I have a pasta recipe here which requires only one burner on your stove for boiling the orecchiette.  A summery fresh pasta while keeping the heat out of the kitchen!

I n g r e d i e n t s

  • 1 pound good quality orecchiette
  • 2 bunches cilantro, washing and thick stems removed
  • 3 cloves garlic, smashed and peeled
  • 1/2 cup pecans
  • 1/2 cup olive oil
  • 2 heaping tablespoons plain greek yogurt
  • 1/2 cup grated parmesan cheese
  • salt to taste
  •  sugar plum grape tomatoes

Bring a large pot of salted water to a boil.  Add the pasta, and cook until it is al dente.  While the pasta cooks prepare the pesto.

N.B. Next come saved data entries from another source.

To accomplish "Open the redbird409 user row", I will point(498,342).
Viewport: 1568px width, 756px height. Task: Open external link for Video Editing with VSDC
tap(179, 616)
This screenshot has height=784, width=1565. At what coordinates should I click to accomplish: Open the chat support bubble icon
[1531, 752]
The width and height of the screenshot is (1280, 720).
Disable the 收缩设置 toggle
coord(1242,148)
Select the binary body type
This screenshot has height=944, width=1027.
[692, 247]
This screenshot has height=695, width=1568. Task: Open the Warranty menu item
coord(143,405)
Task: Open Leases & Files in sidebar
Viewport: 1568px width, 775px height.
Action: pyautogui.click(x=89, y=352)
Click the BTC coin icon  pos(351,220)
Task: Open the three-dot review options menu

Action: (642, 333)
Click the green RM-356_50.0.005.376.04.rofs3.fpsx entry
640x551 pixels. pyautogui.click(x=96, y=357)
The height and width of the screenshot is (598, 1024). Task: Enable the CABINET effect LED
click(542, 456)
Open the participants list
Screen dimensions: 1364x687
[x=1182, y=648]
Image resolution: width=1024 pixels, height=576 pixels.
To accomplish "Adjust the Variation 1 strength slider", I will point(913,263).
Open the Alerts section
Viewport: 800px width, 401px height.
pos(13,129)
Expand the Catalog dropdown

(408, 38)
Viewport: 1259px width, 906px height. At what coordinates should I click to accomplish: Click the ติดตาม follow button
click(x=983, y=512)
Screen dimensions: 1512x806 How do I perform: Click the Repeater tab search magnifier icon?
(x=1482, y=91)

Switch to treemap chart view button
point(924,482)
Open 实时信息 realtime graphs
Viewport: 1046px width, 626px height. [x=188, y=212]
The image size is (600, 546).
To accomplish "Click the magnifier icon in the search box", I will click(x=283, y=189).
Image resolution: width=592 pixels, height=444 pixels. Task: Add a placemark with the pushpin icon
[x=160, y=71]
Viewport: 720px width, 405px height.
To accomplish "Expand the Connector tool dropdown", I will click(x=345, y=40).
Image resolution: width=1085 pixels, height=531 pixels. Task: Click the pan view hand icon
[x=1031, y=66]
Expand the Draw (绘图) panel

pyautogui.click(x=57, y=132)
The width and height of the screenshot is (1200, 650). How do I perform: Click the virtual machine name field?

f l o w e r i n g   c i l a n t r o

Place cilantro in food processor and whizz until finely chopped.  Add the remaining ingredients and whizz until it is a well mixed pesto.

Slice sugar plum grape tomatoes into small bits and set aside.

Drain the cooked pasta without shaking the colander too much leaving a trace amount of the cooking water.  Return to the pot and stir in the pesto.  Taste to see if you need to salt.  Place in serving bowls topped with sliced sugar plum tomatoes and a sprinkling of freshly grated Parmesan.


orecchiette pasta with cilantro pesto and a page in my son’s drawing  journal

Serves 4

buon appetite.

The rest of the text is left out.